Repeat every record below exactly as it appears.
+ + + + + + +
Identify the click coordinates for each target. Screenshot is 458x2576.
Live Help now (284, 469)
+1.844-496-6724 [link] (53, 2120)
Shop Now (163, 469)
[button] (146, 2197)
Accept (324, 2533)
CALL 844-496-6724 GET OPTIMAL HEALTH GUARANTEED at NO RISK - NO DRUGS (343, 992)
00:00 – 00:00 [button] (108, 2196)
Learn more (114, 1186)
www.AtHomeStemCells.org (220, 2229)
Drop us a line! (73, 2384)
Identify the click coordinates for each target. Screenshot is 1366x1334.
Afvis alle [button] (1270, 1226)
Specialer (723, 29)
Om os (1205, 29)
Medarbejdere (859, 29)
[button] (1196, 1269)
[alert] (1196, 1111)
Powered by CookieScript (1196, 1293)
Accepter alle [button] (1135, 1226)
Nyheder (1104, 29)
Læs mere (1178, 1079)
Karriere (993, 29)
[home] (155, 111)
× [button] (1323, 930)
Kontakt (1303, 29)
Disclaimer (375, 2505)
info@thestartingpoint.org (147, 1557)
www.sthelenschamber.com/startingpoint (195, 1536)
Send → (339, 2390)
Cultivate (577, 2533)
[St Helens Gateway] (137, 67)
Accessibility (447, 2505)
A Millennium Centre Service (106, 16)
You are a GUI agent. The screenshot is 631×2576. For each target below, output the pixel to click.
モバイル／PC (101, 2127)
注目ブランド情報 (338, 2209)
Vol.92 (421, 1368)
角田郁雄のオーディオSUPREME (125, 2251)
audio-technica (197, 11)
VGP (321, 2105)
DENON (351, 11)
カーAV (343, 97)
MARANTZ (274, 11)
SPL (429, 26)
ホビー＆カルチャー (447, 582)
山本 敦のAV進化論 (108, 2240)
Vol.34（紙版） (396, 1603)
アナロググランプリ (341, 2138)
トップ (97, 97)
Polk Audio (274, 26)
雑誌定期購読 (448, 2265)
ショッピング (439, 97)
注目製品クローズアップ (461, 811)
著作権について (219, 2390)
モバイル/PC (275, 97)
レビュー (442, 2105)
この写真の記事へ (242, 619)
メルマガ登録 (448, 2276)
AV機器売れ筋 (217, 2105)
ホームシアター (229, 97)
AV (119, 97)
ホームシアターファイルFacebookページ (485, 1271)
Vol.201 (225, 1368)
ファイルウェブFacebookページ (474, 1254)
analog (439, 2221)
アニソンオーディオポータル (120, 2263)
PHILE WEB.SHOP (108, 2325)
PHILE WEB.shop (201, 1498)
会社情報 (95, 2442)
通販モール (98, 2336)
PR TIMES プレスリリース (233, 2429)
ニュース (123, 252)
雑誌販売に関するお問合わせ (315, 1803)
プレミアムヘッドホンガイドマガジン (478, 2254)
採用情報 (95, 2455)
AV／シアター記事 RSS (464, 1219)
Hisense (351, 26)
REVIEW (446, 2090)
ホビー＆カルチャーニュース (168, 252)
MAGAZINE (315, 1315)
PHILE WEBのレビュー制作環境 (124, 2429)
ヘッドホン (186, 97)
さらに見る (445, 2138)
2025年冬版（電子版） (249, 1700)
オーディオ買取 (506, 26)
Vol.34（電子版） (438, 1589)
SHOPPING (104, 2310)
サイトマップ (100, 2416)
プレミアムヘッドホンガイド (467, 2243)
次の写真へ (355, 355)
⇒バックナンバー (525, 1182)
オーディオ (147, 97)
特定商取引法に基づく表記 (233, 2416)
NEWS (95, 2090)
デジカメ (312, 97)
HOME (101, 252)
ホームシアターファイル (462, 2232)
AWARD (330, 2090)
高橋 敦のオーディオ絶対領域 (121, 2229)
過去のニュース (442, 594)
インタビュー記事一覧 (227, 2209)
+ + + + + + +
* PROBLEM SOLUTION *
Identify the click coordinates for each target. Screenshot is 458x2576.
Live Help now (284, 469)
+1.844-496-6724 [link] (53, 2120)
Shop Now (163, 469)
[button] (146, 2197)
Accept (324, 2533)
CALL 844-496-6724 GET OPTIMAL HEALTH GUARANTEED at NO RISK - NO DRUGS (343, 992)
00:00 – 00:00 [button] (108, 2196)
Learn more (114, 1186)
www.AtHomeStemCells.org (220, 2229)
Drop us a line! (73, 2384)
Identify the click coordinates for each target. Screenshot is 1366x1334.
Afvis alle [button] (1270, 1226)
Specialer (723, 29)
Om os (1205, 29)
Medarbejdere (859, 29)
[button] (1196, 1269)
[alert] (1196, 1111)
Powered by CookieScript (1196, 1293)
Accepter alle [button] (1135, 1226)
Nyheder (1104, 29)
Læs mere (1178, 1079)
Karriere (993, 29)
[home] (155, 111)
× [button] (1323, 930)
Kontakt (1303, 29)
Disclaimer (375, 2505)
info@thestartingpoint.org (147, 1557)
www.sthelenschamber.com/startingpoint (195, 1536)
Send → (339, 2390)
Cultivate (577, 2533)
[St Helens Gateway] (137, 67)
Accessibility (447, 2505)
A Millennium Centre Service (106, 16)
You are a GUI agent. The screenshot is 631×2576. For each target below, output the pixel to click.
モバイル／PC (101, 2127)
注目ブランド情報 (338, 2209)
Vol.92 (421, 1368)
角田郁雄のオーディオSUPREME (125, 2251)
audio-technica (197, 11)
VGP (321, 2105)
DENON (351, 11)
カーAV (343, 97)
MARANTZ (274, 11)
SPL (429, 26)
ホビー＆カルチャー (447, 582)
山本 敦のAV進化論 (108, 2240)
Vol.34（紙版） (396, 1603)
アナロググランプリ (341, 2138)
トップ (97, 97)
Polk Audio (274, 26)
雑誌定期購読 (448, 2265)
ショッピング (439, 97)
注目製品クローズアップ (461, 811)
著作権について (219, 2390)
モバイル/PC (275, 97)
レビュー (442, 2105)
この写真の記事へ (242, 619)
メルマガ登録 (448, 2276)
AV機器売れ筋 (217, 2105)
ホームシアター (229, 97)
AV (119, 97)
ホームシアターファイルFacebookページ (485, 1271)
Vol.201 (225, 1368)
ファイルウェブFacebookページ (474, 1254)
analog (439, 2221)
アニソンオーディオポータル (120, 2263)
PHILE WEB.SHOP (108, 2325)
PHILE WEB.shop (201, 1498)
会社情報 (95, 2442)
通販モール (98, 2336)
PR TIMES プレスリリース (233, 2429)
ニュース (123, 252)
雑誌販売に関するお問合わせ (315, 1803)
プレミアムヘッドホンガイドマガジン (478, 2254)
採用情報 (95, 2455)
AV／シアター記事 RSS (464, 1219)
Hisense (351, 26)
REVIEW (446, 2090)
ホビー＆カルチャーニュース (168, 252)
MAGAZINE (315, 1315)
PHILE WEBのレビュー制作環境 (124, 2429)
ヘッドホン (186, 97)
さらに見る (445, 2138)
2025年冬版（電子版） (249, 1700)
オーディオ買取 (506, 26)
Vol.34（電子版） (438, 1589)
SHOPPING (104, 2310)
サイトマップ (100, 2416)
プレミアムヘッドホンガイド (467, 2243)
次の写真へ (355, 355)
⇒バックナンバー (525, 1182)
オーディオ (147, 97)
特定商取引法に基づく表記 (233, 2416)
NEWS (95, 2090)
デジカメ (312, 97)
HOME (101, 252)
ホームシアターファイル (462, 2232)
AWARD (330, 2090)
高橋 敦のオーディオ絶対領域 (121, 2229)
過去のニュース (442, 594)
インタビュー記事一覧 (227, 2209)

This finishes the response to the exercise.